» **Exercise prompt**
Search the records for the word "Restless" and report each line that has it.
***
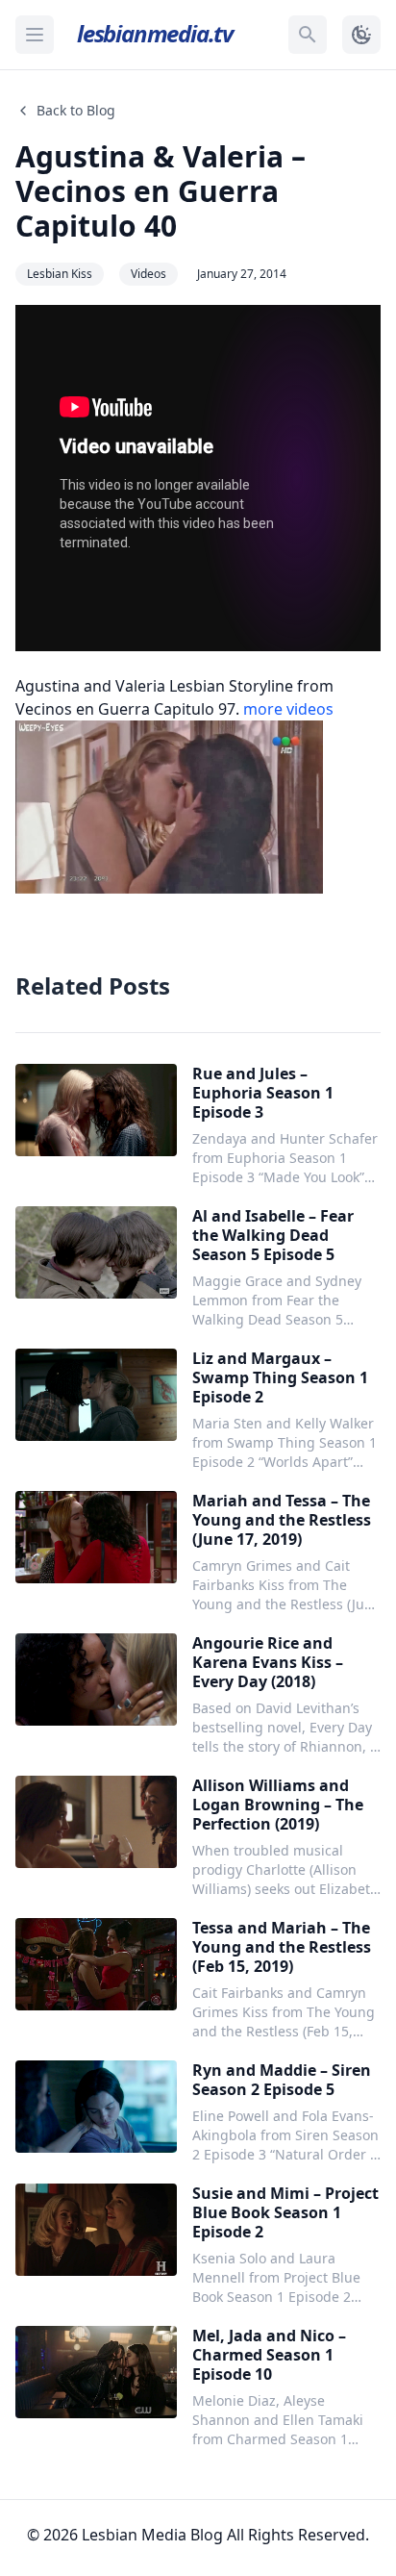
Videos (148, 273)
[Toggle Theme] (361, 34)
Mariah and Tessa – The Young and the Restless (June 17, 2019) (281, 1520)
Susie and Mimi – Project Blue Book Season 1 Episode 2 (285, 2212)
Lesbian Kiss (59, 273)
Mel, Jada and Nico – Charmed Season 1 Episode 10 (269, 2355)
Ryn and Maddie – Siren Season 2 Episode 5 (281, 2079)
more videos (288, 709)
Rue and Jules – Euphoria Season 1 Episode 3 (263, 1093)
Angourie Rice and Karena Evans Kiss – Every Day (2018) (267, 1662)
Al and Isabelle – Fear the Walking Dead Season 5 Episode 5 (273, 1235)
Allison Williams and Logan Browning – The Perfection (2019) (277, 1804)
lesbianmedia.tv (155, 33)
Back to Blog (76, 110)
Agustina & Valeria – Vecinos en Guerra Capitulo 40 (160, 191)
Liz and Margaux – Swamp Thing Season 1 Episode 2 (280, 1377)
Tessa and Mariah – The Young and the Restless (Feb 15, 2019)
***
» **Written solution**
Mariah and Tessa – The Young and the Restless (June 17, 2019) (281, 1520)
Tessa and Mariah – The Young and the Restless (Feb 15, 2019)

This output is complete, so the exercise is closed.